Zona Fadli juga mengatakan, Istana Kadriyah lebih tua dari Amerika Serikat yang didirikan pada 1776. Ini menunjukkan bahwa istana memiliki sejarah yang sangat panjang.
Zona Fadli mengatakan selama kunjungan ke Istana Kadriyah, Pontiaq pada hari Sabtu (2/2/2025), “Ini menunjukkan bahwa Istana Kadra memiliki sejarah yang sangat panjang, tidak hanya di Kalimantan Barat, tetapi juga di Indonesia,”
Zona Fadli juga merilis penghargaan Sultan Syarif Hamid II, yang berarti bahwa Sultan Ketujuh di Sultan Pontianak, yang dikenal sebagai perancang Negara Bagian Indonesia, dikenal sebagai perancang Garuda Panchsila.
Dia berkata, “Kami benar -benar menghormati layanan pendahulu kami termasuk Sultan Hamid II, yang telah memberikan kontribusi besar bagi negara ini. Kami berharap dia akan mengakui sebagai pahlawan nasional.”
Selain itu, zona fadli menguraikan pentingnya Pontiaq sebagai kulit leleh, yang merupakan lokasi pertemuan untuk berbagai budaya. Menurutnya, kota ini adalah contoh yang jelas dari penghalang bahasa Melayu, Arab, Daya, Cina, dan budaya etnis lainnya.
Dia berkata, “Keragaman ini tercermin dalam berbagai manifestasi budaya, seperti arsitektur, seni dan pak. Ini adalah kekuatan yang harus kita lindungi dan lindungi,” katanya.
Menteri Kebudayaan juga mengungkapkan filosofi Huma Betang, pengetahuan lokal tentang komunitas lelucon yang memberikan prioritas bagi kerja sama dan toleransi timbal balik. “Filosofi ini sangat penting bagi kesatuan pikiran dalam keragaman orang Indonesia,” katanya.
Zona Fadli berharap bahwa warisan budaya Kalimantan Barat yang lebih dapat dinominasikan sebagai warisan budaya nasional. Dia juga menjelaskan bahwa hanya ada satu warisan budaya nasional di Kalimantan Barat, yaitu Kadriya Mahal.
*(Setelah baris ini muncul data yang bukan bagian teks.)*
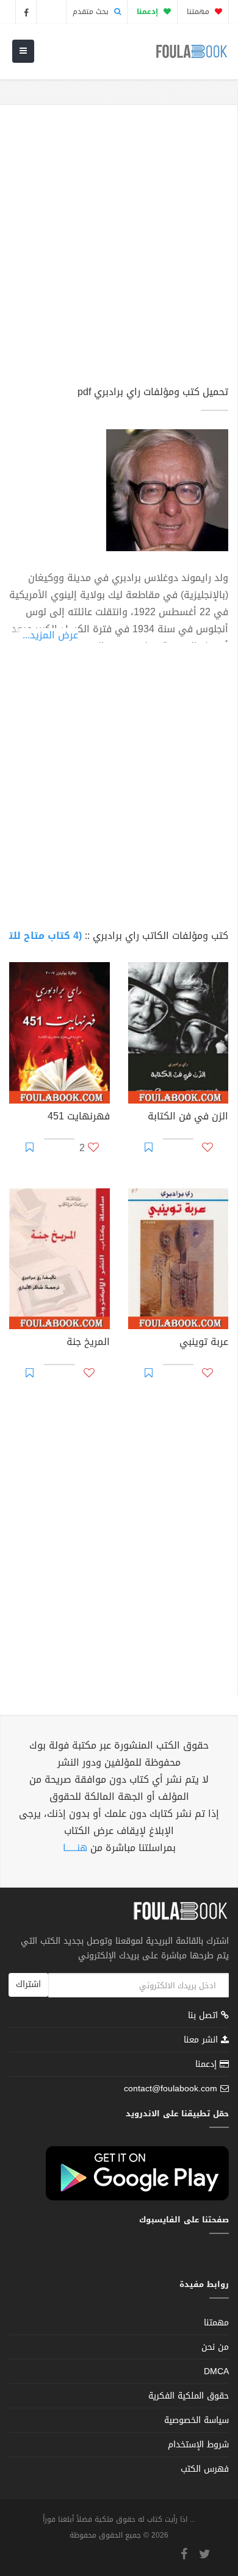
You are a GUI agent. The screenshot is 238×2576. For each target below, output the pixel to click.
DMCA (216, 2371)
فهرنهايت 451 (79, 1118)
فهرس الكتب (205, 2469)
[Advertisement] (119, 250)
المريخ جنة (88, 1343)
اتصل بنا (204, 2017)
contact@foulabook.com (170, 2088)
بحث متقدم (92, 11)
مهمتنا (199, 11)
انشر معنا (202, 2040)
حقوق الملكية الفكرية (188, 2396)
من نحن (215, 2347)
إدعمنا (207, 2064)
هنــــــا (75, 1847)
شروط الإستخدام (198, 2444)
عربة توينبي (203, 1343)
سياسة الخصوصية (196, 2420)
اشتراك (28, 1984)
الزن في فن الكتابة (188, 1118)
Read More : Jokowi Optimistis Program Makan Bergizi Gratis Prabowo Sejahterakan Rakyat
Namun, partai juga memperhatikan bahwa ada enam provinsi warisan budaya yang memiliki kemampuan untuk menjadi warisan budaya nasional.
Kalimantan Barat juga memiliki sekitar 80 furnitur warisan budaya, termasuk pertunjukan seni, kerajinan, adat istiadat dan tradisi.
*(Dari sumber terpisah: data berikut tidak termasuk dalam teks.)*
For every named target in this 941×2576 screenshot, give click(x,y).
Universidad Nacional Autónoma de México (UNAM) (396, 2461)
“Ini menunjukkan bagaimana keragaman dan keragaman budaya yang ada di provinsi ini. Kita harus terus mendaftar dan melestarikan warisan ini,” kata Zona Fadli.
Zona Fadli juga mengatakan bahwa komitmen pemerintah untuk mengejar budaya Indonesia. Dia menyebut pelatihan Kementerian Kebudayaan sebagai Kementerian Independen adalah langkah penting dalam melindungi, pengembangan dan menggunakan warisan budaya.
Dia menjelaskan, “Ini sesuai dengan mandat Pasal 32, paragraf (1), Konstitusi 1945 yang memajukan budaya nasional Indonesia di tengah -tengah peradaban negara, dengan mengatakan,” kata mereka.
Menteri Kebudayaan juga menandai pentingnya kekuatan lunak dalam diplomasi budaya. Dia mengatakan, orang dapat belajar dari negara lain seperti Korea Selatan, yang berhasil mempromosikan budaya mereka dalam film, musik, dan drama.
“Kami ingin menciptakan ‘gelombang Indonesia’, yang merupakan gelombang budaya Indonesia di seluruh dunia,” katanya.